(Dataset excerpts)
[Start of section]

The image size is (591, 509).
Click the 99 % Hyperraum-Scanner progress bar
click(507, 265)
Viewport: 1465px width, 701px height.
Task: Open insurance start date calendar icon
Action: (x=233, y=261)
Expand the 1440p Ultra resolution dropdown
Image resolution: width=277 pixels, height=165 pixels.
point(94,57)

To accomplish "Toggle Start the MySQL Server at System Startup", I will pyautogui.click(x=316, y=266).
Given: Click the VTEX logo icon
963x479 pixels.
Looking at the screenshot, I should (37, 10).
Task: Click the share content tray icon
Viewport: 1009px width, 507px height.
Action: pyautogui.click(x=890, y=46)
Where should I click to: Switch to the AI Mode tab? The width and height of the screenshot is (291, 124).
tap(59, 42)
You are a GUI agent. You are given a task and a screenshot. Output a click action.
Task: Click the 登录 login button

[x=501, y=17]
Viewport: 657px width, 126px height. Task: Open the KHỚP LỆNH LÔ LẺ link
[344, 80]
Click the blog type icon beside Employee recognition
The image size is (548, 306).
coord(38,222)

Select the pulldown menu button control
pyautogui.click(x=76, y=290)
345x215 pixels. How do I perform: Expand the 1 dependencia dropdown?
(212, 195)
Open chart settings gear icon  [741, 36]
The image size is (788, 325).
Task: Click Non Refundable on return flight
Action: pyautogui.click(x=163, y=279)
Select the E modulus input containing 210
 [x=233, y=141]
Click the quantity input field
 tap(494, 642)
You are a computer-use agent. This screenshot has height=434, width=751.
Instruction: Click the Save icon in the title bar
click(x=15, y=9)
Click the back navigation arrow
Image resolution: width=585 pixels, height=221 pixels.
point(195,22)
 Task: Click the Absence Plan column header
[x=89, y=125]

[End of section]

WHAT IS REQUIRED
The records above are to be given again in full, word for word.

EXERCISE RESPONSE
The image size is (591, 509).
Click the 99 % Hyperraum-Scanner progress bar
click(507, 265)
Viewport: 1465px width, 701px height.
Task: Open insurance start date calendar icon
Action: (x=233, y=261)
Expand the 1440p Ultra resolution dropdown
Image resolution: width=277 pixels, height=165 pixels.
point(94,57)

To accomplish "Toggle Start the MySQL Server at System Startup", I will pyautogui.click(x=316, y=266).
Given: Click the VTEX logo icon
963x479 pixels.
Looking at the screenshot, I should (37, 10).
Task: Click the share content tray icon
Viewport: 1009px width, 507px height.
Action: pyautogui.click(x=890, y=46)
Where should I click to: Switch to the AI Mode tab? The width and height of the screenshot is (291, 124).
tap(59, 42)
You are a GUI agent. You are given a task and a screenshot. Output a click action.
Task: Click the 登录 login button

[x=501, y=17]
Viewport: 657px width, 126px height. Task: Open the KHỚP LỆNH LÔ LẺ link
[344, 80]
Click the blog type icon beside Employee recognition
The image size is (548, 306).
coord(38,222)

Select the pulldown menu button control
pyautogui.click(x=76, y=290)
345x215 pixels. How do I perform: Expand the 1 dependencia dropdown?
(212, 195)
Open chart settings gear icon  [741, 36]
The image size is (788, 325).
Task: Click Non Refundable on return flight
Action: pyautogui.click(x=163, y=279)
Select the E modulus input containing 210
 [x=233, y=141]
Click the quantity input field
 tap(494, 642)
You are a computer-use agent. This screenshot has height=434, width=751.
Instruction: Click the Save icon in the title bar
click(x=15, y=9)
Click the back navigation arrow
Image resolution: width=585 pixels, height=221 pixels.
point(195,22)
 Task: Click the Absence Plan column header
[x=89, y=125]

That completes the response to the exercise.